(Raw data Opens)
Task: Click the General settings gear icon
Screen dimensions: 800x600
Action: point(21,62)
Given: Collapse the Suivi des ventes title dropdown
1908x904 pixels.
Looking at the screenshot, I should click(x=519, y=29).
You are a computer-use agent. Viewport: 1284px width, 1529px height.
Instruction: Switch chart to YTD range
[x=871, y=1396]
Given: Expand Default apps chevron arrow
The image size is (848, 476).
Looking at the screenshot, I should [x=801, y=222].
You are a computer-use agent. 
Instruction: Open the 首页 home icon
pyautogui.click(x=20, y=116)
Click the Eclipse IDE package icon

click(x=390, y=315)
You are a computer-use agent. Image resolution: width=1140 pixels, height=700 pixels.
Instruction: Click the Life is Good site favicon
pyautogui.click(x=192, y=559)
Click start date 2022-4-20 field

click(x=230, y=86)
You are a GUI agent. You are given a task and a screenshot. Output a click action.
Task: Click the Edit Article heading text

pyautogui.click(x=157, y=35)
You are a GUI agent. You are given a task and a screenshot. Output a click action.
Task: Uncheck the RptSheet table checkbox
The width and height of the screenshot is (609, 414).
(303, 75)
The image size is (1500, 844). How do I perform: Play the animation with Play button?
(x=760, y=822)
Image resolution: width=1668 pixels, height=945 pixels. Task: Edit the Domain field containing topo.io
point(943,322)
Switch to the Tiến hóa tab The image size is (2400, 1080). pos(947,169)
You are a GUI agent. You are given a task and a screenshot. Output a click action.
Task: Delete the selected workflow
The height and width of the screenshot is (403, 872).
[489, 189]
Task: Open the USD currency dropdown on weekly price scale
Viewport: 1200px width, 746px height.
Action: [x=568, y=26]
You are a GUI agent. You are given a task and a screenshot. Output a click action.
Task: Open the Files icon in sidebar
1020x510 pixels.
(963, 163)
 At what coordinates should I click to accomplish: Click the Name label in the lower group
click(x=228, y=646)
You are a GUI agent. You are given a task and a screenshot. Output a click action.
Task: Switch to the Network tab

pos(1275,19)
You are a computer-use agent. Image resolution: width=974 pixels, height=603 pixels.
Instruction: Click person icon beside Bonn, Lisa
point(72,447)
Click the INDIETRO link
(Raw data Closes)
*Required action*
A word-for-word copy of the full listing is required.

*Finished exercise*
Task: Click the General settings gear icon
Screen dimensions: 800x600
Action: point(21,62)
Given: Collapse the Suivi des ventes title dropdown
1908x904 pixels.
Looking at the screenshot, I should click(x=519, y=29).
You are a computer-use agent. Viewport: 1284px width, 1529px height.
Instruction: Switch chart to YTD range
[x=871, y=1396]
Given: Expand Default apps chevron arrow
The image size is (848, 476).
Looking at the screenshot, I should [x=801, y=222].
You are a computer-use agent. 
Instruction: Open the 首页 home icon
pyautogui.click(x=20, y=116)
Click the Eclipse IDE package icon

click(x=390, y=315)
You are a computer-use agent. Image resolution: width=1140 pixels, height=700 pixels.
Instruction: Click the Life is Good site favicon
pyautogui.click(x=192, y=559)
Click start date 2022-4-20 field

click(x=230, y=86)
You are a GUI agent. You are given a task and a screenshot. Output a click action.
Task: Click the Edit Article heading text

pyautogui.click(x=157, y=35)
You are a GUI agent. You are given a task and a screenshot. Output a click action.
Task: Uncheck the RptSheet table checkbox
The width and height of the screenshot is (609, 414).
(303, 75)
The image size is (1500, 844). How do I perform: Play the animation with Play button?
(x=760, y=822)
Image resolution: width=1668 pixels, height=945 pixels. Task: Edit the Domain field containing topo.io
point(943,322)
Switch to the Tiến hóa tab The image size is (2400, 1080). pos(947,169)
You are a GUI agent. You are given a task and a screenshot. Output a click action.
Task: Delete the selected workflow
The height and width of the screenshot is (403, 872).
[489, 189]
Task: Open the USD currency dropdown on weekly price scale
Viewport: 1200px width, 746px height.
Action: [x=568, y=26]
You are a GUI agent. You are given a task and a screenshot. Output a click action.
Task: Open the Files icon in sidebar
1020x510 pixels.
(963, 163)
 At what coordinates should I click to accomplish: Click the Name label in the lower group
click(x=228, y=646)
You are a GUI agent. You are given a task and a screenshot. Output a click action.
Task: Switch to the Network tab

pos(1275,19)
You are a computer-use agent. Image resolution: width=974 pixels, height=603 pixels.
Instruction: Click person icon beside Bonn, Lisa
point(72,447)
Click the INDIETRO link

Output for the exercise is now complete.